Lakewood Sentinel article on Topher Straus
Article by: Christy Steadman
One thing that Topher Straus hopes to accomplish through his artwork is that when people view it, they are transported to a National Park that they have previously visited, or want to visit.
“I’ve heard so many wonderful stories about the National Parks,” Straus said. “It’s a subject matter that resonates with people.”
Straus’ artwork will be featured in a solo exhibition, Topher Straus: The Parks, on display July 18 to Sept. 30 at the American Mountaineering Museum in Golden.
The American Mountaineering Museum exists to inspire, educate and preserve mountaineering culture, said Heidi McDowell, the American Mountaineering Museum’s event manager. She added that people enjoy the museum because it allows veteran mountaineers to re-live their memories, and inspires future mountaineers by educating them on historic explorations.
The museum is excited to highlight Straus’ art because it “captures the beauty of some of the country’s most beautiful parks,” McDowell said. And “art is a really powerful means to inspire mountaineers and conservationists.”
Straus, 44, grew up in Genesee but left Colorado after high school to attend Syracuse University in New York. After he graduated with a bachelor’s degree in film art, Straus lived around the world — from Los Angeles to New Zealand — before returning to Genesee about five years ago.
“That’s when my art career took off,” Straus said. Following a divorce, Straus decided to focus on his own happiness and “being a dad,” he added. “Through that came a desire to show my artwork.”
Straus’ first art show was in July last year, and then he eventually got a commission from a friend in Boston to do a landscape.
“I was a little apprehensive” to do a landscape, Straus said, “but it became a catalyst for my career.
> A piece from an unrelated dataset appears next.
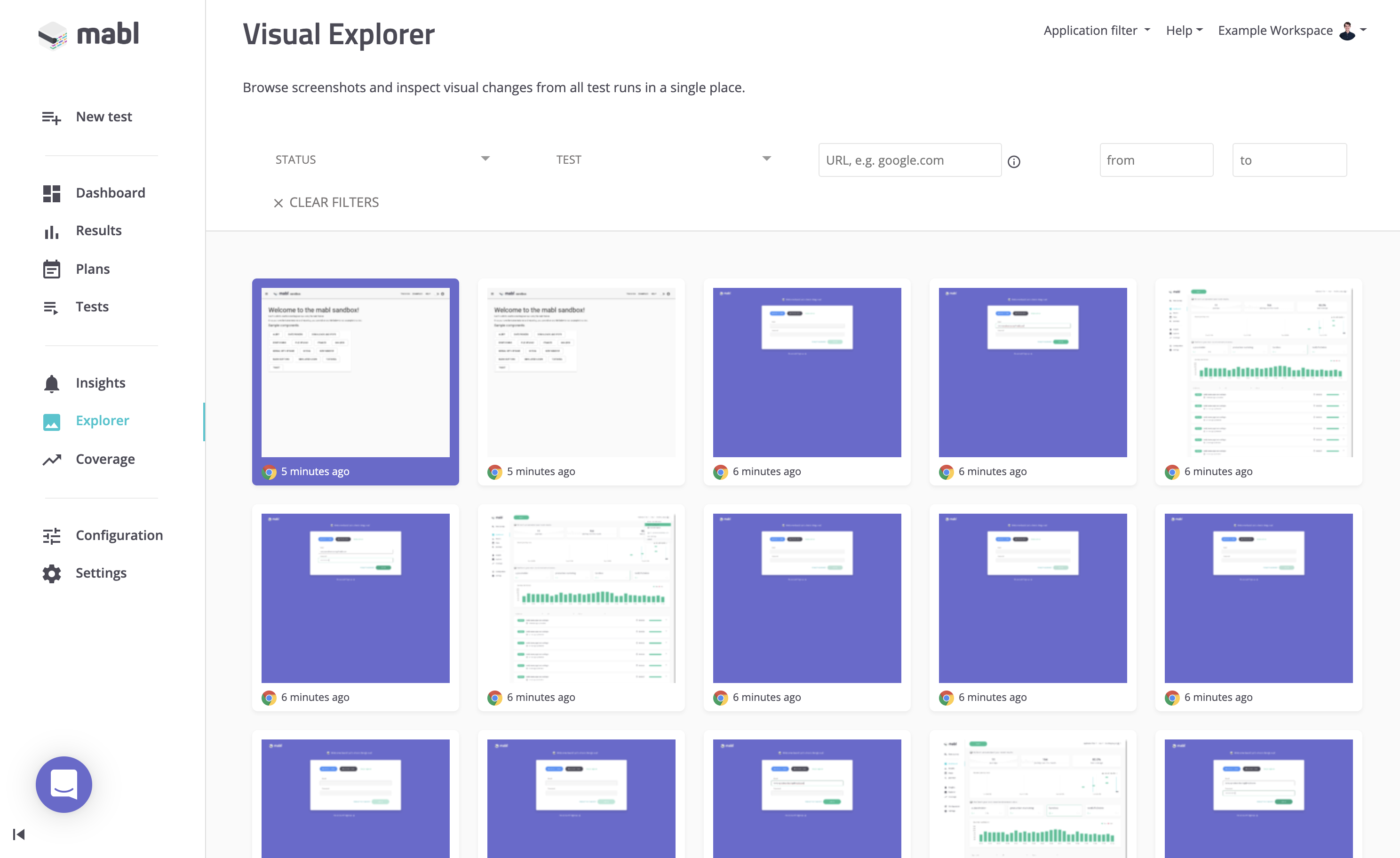Open the chat support bubble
I’m only doing landscapes now.”
The exhibit at the American Mountaineering Museum will debut Straus’ newest painting of the Maroon Bells in Aspen, and landscapes from seven U.S. National Parks. The mountaineering museum will be supplementing the exhibits with some of its archives — old matted photos, glass lantern slides and mountaineering hardware, for example.
For the duration of the exhibition, Straus’ art will accompany the museum’s other unique exhibits, which include the suit and gear that Jim Whittaker wore when he became the first American to summit Mount Everest 1963; an exhibit on the 10th Mountain Division; an interactive Colorado 14ers exhibit; and the state high points exhibit, also interactive, which showcases the highest points from all 50 states.
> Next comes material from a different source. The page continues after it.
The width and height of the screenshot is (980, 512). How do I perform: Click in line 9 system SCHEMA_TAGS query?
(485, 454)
Straus’ artwork will be a nice addition to the museum’s current exhibits, said Eric Rueth, manager of the mountaineering museum.
His use of “color and imagination in the paintings will provide a fresh take on the mountains,” Rueth said.
Straus’ art is inspired by his own exploration of the outdoors, and his experiences from travelling with his 9-year-old son, Oliver Viking Straus.
“Color and light are everywhere, and I make art a part of everything I do,” Straus said. “I find it very important to put nature as the centerpiece of my work.”
Straus’ process for his work is called dye sublimation. He takes an image based off a photo, then sketches it out and paints it on transfer paper. Straus then sets it on a large piece of metal/aluminum, heat presses it and seals it with a high-gloss, transparent acrylic resin. The results are dynamic abstractions of familiar park scenery with an array of vibrant colors, Straus said.
The exhibit at the mountaineering museum will be Straus’ first show in Golden and in a museum — all of his other shows took place in an art gallery, he said.
“I’ve lived all over the world, but Golden has incubated my creativity and soul,” Straus said. “To be more of a part of my community is great.”